* _YOUR GOAL_
Which lines of the data below include the string "this"? Return each of them.

--- AVAILABLE DATA Enclosed Below ---

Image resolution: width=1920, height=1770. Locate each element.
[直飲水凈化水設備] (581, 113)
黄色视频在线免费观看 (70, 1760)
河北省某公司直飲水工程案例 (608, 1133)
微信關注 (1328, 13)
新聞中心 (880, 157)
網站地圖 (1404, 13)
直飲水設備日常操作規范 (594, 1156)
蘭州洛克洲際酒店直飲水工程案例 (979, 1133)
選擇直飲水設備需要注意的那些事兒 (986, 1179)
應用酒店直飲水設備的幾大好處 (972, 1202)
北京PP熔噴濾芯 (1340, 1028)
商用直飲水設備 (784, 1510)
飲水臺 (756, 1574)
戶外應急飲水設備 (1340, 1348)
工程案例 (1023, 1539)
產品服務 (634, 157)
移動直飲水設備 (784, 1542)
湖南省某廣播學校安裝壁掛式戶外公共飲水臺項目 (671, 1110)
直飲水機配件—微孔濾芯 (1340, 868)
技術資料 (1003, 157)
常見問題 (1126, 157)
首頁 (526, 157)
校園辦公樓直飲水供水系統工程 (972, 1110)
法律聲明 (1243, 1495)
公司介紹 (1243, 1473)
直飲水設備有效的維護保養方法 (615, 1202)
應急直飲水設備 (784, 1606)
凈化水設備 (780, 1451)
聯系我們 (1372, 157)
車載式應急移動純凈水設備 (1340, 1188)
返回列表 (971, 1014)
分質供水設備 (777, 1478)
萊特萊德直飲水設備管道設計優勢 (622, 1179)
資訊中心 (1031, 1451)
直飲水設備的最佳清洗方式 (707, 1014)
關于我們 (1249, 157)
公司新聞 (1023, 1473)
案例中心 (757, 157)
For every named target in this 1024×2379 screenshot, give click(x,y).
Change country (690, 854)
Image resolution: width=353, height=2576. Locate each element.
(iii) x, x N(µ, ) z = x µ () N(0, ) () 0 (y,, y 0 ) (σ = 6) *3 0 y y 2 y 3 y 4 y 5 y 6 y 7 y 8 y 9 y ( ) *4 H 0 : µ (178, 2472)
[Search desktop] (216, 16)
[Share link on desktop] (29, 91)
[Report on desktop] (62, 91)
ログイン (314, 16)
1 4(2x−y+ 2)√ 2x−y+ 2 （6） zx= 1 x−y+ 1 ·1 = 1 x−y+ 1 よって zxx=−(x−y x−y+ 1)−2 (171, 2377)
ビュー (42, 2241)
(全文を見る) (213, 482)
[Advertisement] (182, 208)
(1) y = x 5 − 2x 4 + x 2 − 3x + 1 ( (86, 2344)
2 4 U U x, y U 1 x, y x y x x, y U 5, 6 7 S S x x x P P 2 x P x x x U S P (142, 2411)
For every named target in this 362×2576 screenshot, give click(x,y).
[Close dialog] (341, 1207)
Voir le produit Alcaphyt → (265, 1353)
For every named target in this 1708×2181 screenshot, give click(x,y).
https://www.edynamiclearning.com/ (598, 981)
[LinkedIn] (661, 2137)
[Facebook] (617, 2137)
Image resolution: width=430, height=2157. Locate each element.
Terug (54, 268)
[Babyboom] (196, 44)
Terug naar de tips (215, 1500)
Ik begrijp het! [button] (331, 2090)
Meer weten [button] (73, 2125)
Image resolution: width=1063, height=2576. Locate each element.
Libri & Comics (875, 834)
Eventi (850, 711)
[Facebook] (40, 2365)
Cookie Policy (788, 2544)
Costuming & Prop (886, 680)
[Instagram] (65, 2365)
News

--- End of Enclosed AVAILABLE DATA ---

* _COMPLETED EXERCISE_
For every named target in this 1024×2379 screenshot, give click(x,y).
For every named target in this 362×2576 screenshot, give click(x,y).
For every named target in this 1708×2181 screenshot, give click(x,y).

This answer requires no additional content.